WHAT YOU SHOULD DO: From the line containing "The width and" to the end of the data, retype every line exactly and nothing else. Drop the pictures.

*** SOURCE MATERIAL ***

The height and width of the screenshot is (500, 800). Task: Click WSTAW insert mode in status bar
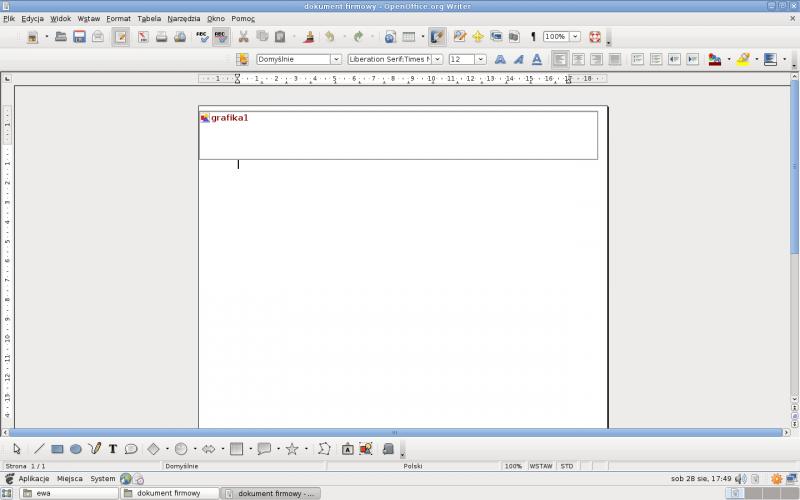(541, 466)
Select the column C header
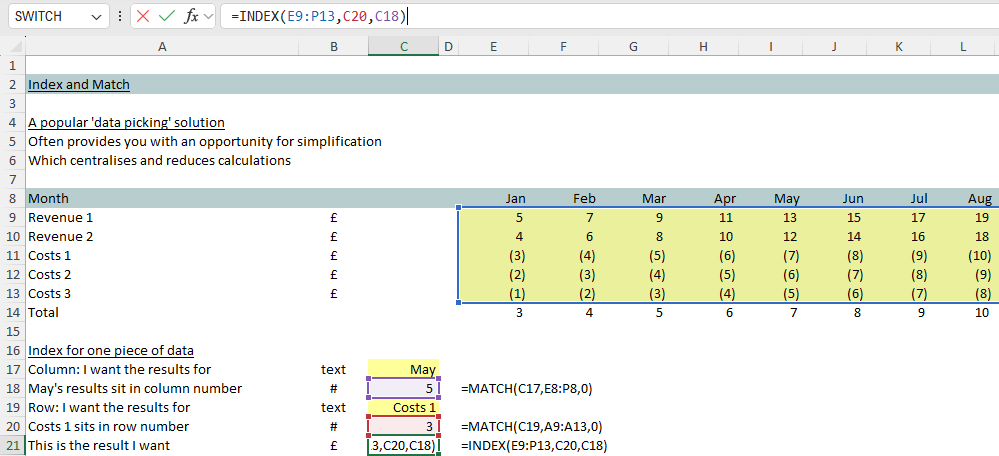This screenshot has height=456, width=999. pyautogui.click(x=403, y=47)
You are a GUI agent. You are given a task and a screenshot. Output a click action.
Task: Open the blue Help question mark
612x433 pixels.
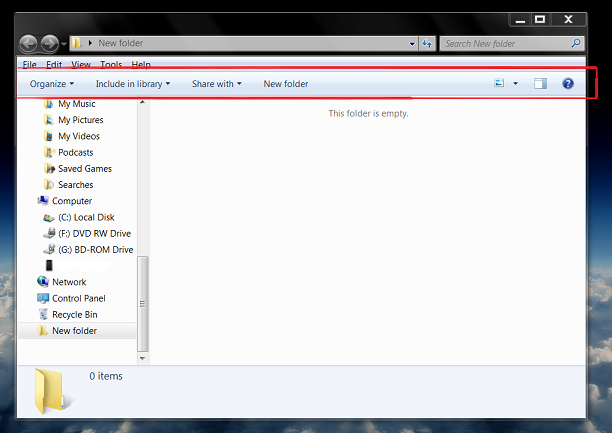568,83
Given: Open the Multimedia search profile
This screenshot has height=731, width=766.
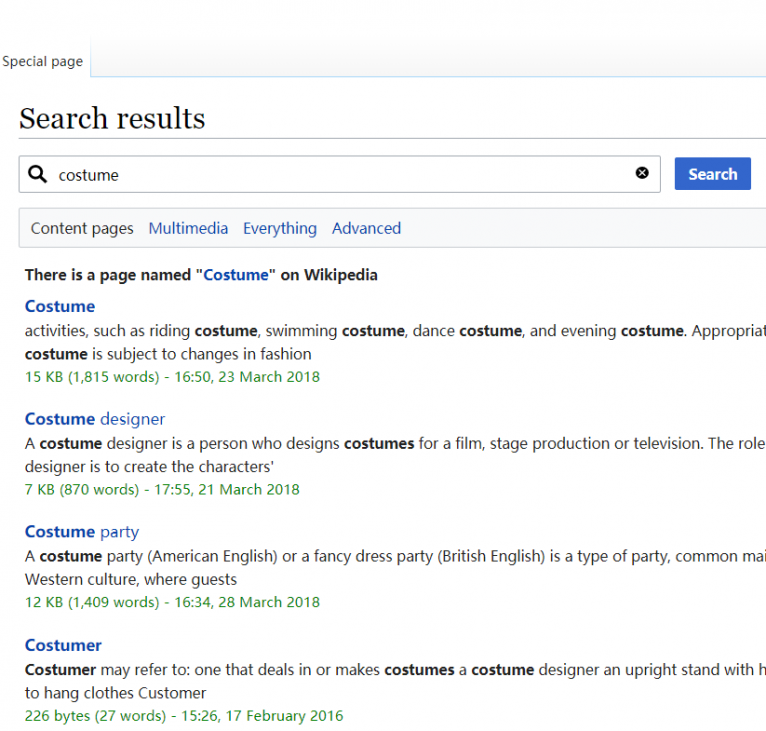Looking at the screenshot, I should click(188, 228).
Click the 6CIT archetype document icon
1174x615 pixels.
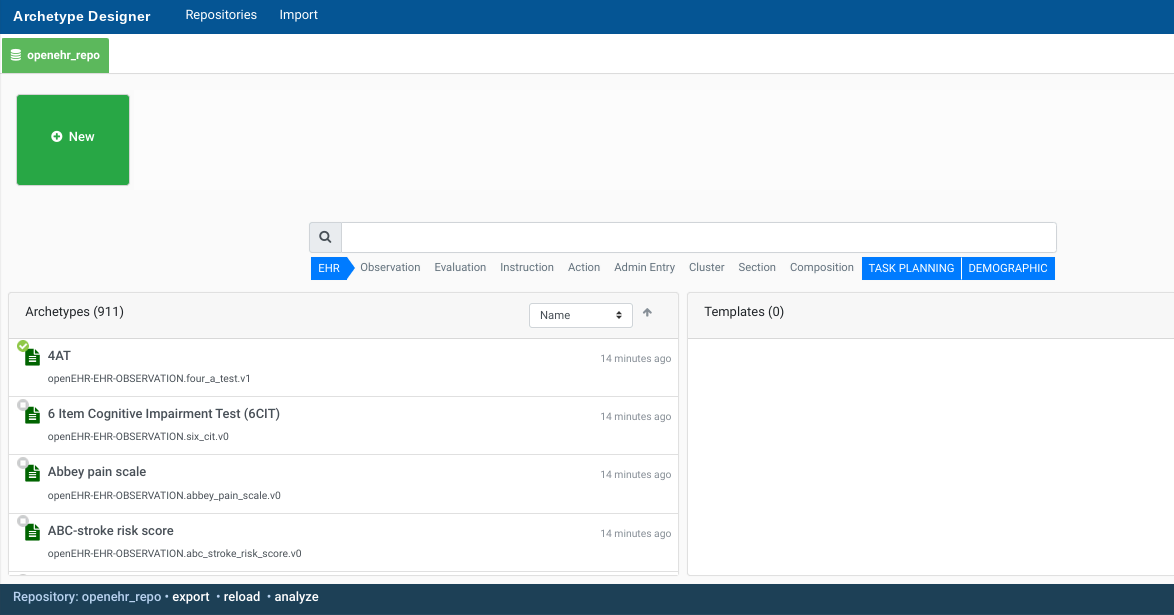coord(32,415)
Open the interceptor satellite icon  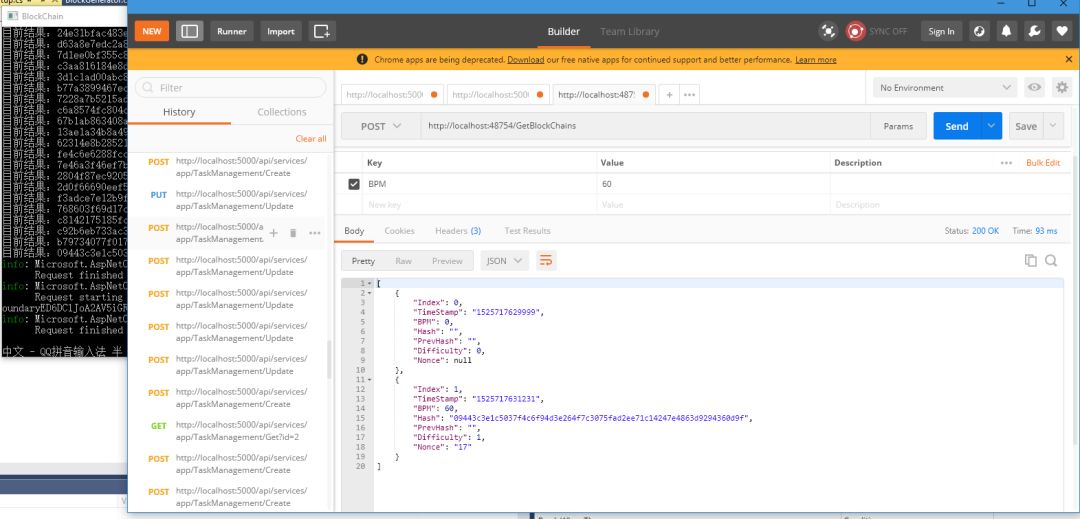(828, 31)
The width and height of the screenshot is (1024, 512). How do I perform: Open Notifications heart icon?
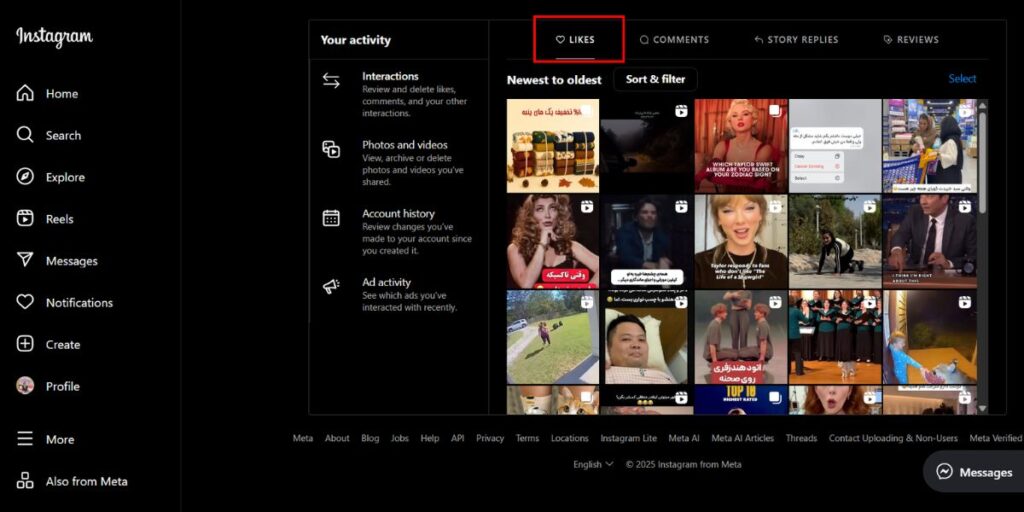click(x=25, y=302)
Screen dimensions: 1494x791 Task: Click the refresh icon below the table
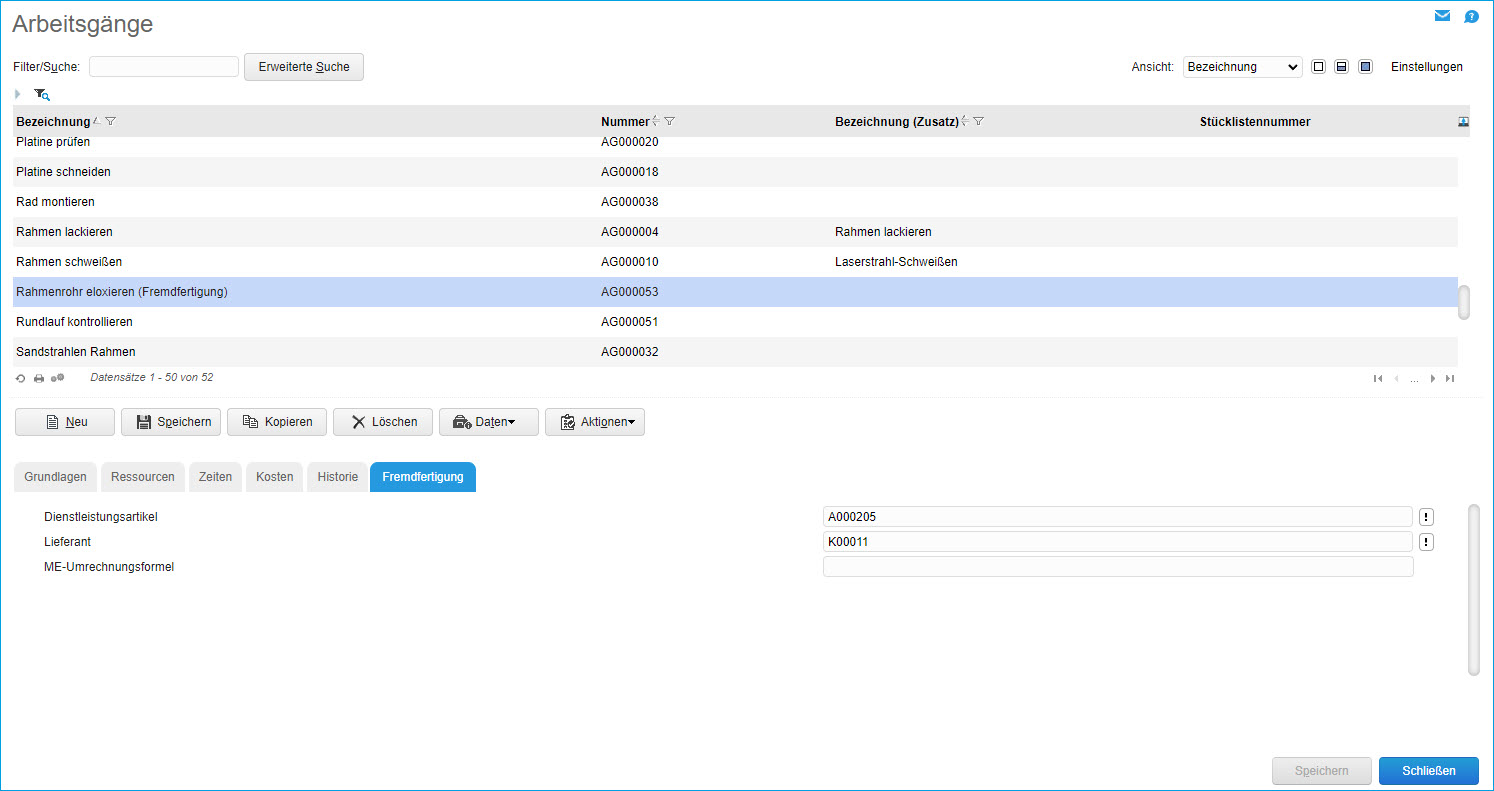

*** End of SOURCE MATERIAL ***

TASK RESULT:
The width and height of the screenshot is (1024, 512). How do I perform: Open Notifications heart icon?
click(x=25, y=302)
Screen dimensions: 1494x791 Task: Click the refresh icon below the table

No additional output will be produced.